ER Conditions: A Nationwide Problem
Crowding forces rescuers to ‘shop’ for hospitals. "This is a nationwide U.S. problem," says Robert Bass, emergency medical services chief in Maryland.By Julie Appleby; USA TODAY; February 4, 2000 (Exerpted)
Fire Capt. Joe Gulotta found himself in the middle of a Tucson intersection recently, on the radio, demanding that one of the city's two swamped trauma centres take five seriously injured car wreck patients.
"I said, 'I don't care where we take these pa_ tients, but someone's got to take them,'" Gulotta says. His demands led one hospital to take all five. "It's becoming disastrous. We're travelling across town, shopping for hospitals."
From California to Massachusetts, emergency officials are reporting similar problems: Crowded hospitals leading to long waits for emergency care.
Patients kept in the ER for days because no beds are available in the hospital. Ambulances forced to drive farther and farther for help.
Is it just the flu?
No, according to doctors, nurses and other experts. They fear that emergency room and hospital overcrowding are proof that a decade of cost cutting has created a crisis in emergency care.
' For nearly ten days in December, 60 of Los Angeles' 81 ERs were so full that hospital adminis- trators asked to send ambulances elsewhere.
' In nearby Riverside, hospitals were so busy this month that ambulances had to wait up to 30 minutes outside the ER with their patients.
'The amount of time Maryland hospitals spent on near capacity "yellow alerts" has doubled in each of the past three years.
"Emergency rooms are the safety net for health care in this country, and the system's rapidly crumbling," says Peter Boss of Hemet Valley Medical Center in Riverside County, California.

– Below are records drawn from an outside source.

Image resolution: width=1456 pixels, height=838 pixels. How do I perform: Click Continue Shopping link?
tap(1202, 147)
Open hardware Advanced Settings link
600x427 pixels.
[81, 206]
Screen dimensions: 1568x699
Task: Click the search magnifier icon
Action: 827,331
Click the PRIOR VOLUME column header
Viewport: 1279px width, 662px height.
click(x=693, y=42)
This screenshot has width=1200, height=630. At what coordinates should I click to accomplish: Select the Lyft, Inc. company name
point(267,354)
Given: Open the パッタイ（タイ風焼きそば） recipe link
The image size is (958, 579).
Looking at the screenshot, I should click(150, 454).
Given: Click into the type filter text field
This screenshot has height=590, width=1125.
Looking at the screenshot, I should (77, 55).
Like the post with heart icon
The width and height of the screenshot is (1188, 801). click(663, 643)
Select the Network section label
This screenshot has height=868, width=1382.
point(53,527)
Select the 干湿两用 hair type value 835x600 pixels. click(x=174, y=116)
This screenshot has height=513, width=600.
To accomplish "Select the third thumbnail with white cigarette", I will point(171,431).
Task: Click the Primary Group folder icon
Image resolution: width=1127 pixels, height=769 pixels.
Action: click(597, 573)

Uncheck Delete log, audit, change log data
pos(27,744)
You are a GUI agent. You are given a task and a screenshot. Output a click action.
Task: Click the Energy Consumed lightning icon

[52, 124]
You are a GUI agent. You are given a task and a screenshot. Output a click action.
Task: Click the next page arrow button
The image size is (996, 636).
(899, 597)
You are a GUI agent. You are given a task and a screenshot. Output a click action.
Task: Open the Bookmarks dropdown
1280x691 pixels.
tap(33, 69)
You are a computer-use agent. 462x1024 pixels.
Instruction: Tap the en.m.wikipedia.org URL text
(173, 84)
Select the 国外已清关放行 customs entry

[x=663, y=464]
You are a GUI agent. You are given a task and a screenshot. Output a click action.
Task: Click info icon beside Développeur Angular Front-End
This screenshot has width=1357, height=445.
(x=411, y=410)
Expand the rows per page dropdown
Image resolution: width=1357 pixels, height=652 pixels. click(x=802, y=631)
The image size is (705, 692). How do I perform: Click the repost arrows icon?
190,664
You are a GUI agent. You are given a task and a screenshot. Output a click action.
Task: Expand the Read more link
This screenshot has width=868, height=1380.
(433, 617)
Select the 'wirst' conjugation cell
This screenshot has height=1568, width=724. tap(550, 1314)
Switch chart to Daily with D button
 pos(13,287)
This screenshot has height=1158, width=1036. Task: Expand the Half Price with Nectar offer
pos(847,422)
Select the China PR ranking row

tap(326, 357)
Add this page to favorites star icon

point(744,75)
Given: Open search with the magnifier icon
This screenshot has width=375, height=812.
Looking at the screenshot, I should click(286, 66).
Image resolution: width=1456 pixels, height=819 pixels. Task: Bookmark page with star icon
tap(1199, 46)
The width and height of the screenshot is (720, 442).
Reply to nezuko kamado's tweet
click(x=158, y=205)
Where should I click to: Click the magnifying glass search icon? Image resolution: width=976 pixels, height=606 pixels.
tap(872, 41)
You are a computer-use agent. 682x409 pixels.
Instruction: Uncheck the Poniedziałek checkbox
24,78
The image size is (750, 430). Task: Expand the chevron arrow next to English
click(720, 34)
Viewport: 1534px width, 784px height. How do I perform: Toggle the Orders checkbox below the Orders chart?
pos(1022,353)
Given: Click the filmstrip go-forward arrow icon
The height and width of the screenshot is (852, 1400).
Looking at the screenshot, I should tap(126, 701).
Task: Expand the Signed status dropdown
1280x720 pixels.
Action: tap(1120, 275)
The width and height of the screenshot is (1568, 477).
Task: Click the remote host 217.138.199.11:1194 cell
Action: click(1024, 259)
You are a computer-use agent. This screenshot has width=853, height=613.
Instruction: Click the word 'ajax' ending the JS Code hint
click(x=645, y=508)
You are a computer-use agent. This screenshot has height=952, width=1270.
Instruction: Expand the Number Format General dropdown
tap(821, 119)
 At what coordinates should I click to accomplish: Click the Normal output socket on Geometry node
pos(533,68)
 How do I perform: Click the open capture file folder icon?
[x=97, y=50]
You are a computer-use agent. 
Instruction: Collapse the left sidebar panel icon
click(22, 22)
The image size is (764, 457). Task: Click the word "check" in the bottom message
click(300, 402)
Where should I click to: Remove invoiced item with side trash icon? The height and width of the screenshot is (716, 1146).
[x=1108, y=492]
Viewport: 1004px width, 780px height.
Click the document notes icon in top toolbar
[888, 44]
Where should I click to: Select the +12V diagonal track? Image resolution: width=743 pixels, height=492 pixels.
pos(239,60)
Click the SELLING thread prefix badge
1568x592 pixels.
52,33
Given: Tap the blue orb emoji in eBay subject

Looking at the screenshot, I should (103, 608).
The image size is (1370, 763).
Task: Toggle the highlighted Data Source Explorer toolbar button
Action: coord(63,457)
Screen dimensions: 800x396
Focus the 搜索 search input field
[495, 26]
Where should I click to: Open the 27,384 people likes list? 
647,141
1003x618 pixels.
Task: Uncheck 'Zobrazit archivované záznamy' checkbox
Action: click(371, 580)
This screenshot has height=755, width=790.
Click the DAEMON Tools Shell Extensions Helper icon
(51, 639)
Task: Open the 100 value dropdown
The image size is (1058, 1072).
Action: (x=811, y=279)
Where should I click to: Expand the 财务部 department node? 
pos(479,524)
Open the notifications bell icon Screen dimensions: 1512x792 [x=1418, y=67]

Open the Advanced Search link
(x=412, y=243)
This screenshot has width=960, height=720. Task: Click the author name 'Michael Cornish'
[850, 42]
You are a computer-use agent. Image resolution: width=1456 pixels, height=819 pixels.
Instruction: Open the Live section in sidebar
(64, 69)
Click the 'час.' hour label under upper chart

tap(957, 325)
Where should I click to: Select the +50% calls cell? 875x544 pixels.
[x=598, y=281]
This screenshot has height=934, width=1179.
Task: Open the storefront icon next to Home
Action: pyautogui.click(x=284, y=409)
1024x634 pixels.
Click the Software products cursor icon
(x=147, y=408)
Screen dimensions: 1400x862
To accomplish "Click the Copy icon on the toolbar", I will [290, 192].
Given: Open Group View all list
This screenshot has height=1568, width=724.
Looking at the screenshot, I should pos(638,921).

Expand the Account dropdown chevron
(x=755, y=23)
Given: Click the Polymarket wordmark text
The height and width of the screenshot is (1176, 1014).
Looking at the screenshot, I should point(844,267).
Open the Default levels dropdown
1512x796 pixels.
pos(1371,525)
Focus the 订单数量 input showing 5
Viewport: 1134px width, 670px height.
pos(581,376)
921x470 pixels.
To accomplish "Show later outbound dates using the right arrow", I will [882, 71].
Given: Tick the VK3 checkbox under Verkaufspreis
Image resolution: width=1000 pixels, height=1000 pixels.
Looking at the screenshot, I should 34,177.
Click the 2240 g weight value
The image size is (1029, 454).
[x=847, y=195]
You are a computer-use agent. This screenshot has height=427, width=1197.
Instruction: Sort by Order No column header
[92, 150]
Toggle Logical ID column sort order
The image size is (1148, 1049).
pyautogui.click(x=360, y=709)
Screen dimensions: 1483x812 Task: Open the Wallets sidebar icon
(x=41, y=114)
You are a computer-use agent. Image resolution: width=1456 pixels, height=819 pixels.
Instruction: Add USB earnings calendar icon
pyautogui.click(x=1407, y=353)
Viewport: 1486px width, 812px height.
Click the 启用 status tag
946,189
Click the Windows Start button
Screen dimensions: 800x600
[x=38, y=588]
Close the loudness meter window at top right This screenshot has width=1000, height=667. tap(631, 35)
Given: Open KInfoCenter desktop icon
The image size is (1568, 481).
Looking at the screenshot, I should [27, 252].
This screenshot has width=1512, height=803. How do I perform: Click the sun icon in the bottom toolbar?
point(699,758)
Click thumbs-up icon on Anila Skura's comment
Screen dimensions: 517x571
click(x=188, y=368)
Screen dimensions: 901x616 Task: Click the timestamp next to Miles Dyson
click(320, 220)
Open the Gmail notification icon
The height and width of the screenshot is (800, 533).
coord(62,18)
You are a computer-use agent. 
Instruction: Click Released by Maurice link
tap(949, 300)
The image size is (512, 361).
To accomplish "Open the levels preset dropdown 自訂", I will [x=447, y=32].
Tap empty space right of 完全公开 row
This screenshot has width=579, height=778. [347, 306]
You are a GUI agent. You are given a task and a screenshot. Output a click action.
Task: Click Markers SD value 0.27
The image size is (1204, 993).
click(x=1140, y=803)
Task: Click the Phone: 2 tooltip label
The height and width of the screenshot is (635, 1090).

What has caused ER crowding?
More and sicker patents coming to ERs
ER visits increased from 90.4 million in 1994 to 94.7 million in 1998. At the same time, patients are often sicker, requiring more complex care. Uninsured patients tend to wait longer before they seek medical aid. The problem could worsen, experts fear, as hospital finances remain uncertain, a nursing shortage grows and more Americans find themselves without health insurance – 44 million and growing numbers. Some hospitals have shut down their emergency departments, which often draw patients who can’t afford to pay.
Fewer hospitals, ERs and beds
In the past decade, about 500 hospitals nationwide have closed, federal data show. From 1993 to 1996, the number of hospital beds per 1,000 residents in the USA fell by 9%, the Dartmouth Atlas of Health Care says. And; from 1988 to 1998, the nation lost 1,128 ERs, the American Hospital Association says. "It’s only a matter of time before patients are sitting in ER wards for upwards of two or three days waiting for admission — and getting less-than-ideal care," says Bruce Auerbach, of Sturdy Memorial Hospital.
Nursing cutbacks and shortages
With fewer nurses, hospitals can make fewer beds available. Without beds in the intensive care unit and other wards, some patients must remain in the ER, adding to backups.
More treatment in the ER
New drugs and technology allow patients who once might have been admitted to the hospital to be treated in the ER. For example, asthma patients are given treatment, then observed for 6 to 8 hours, but this ties up an ER bed.
Lack of access to other health care
Not a new problem, but a growing one. Uninsured patients, for example, often have nowhere else to turn. Some insured patients also find their doctors are busier than ever under managed care and pressure for profits, making it difficult to get timely appointments. So they turn to ERs.
"Unless the problem is solved, the general public may no longer be able to rely on emergency departments for quality and timely emergency care, placing the people of this country at risk," a report in January’s Annals of Emergence Medicine warns.
Editorial note: It would appear that the American private hospital system has not solved the problems of Emergency Room crowding or Hospital waiting lists.